I had another moment of humanity present itself recently. I think the retirement home lends itself well to exhibiting humanness. She is old and frail ; probably only 5’2 and she has tubes in her nostrils.

She smiles when I smile,

and she tells me when shes ready to walk in the garden.

We sat on a bench together and she told me with a smile that she feels a bit sad today. Its the 3rd anniversary of her husbands death. She told me people are too scared to talk with her about him, but she wants to remember, she told me; being sad is good sometimes.

I wondered if David would want her to be sad on the anniversary of his death, and she told me, “he would want me to be sad, if the roles were reversed, I’d be angry to look down on him happy.”

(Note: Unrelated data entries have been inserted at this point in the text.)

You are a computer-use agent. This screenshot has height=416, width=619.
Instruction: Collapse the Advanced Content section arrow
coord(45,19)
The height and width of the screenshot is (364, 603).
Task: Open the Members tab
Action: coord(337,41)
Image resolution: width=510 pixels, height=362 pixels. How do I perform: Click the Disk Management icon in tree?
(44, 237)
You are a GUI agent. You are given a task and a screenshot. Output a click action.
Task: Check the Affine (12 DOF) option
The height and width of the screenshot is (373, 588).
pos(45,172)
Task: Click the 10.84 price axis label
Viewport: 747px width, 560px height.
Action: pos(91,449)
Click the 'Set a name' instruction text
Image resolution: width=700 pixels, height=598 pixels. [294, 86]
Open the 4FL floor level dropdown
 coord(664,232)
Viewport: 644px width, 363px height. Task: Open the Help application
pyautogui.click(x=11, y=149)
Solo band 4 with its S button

I asked her what she missed most about him.

Every day before bed, she brushed her hair in the bathroom as David laid on the left side of the bed. She braided her hair, and she washed her face. In bare feet, and nightgown, every night she would emerge from the bathroom as David moved to the right side of the same mattress she still has. She slid under covers to that place on the bed that he had made warm for her. She fell asleep on that warm place, in that warm place, every night for 58 years. A simple nighttime routine through 5 children and 4 cities and 3 mattresses.

She doesn’t braid her hair anymore, and she says that she misses that warm place the most.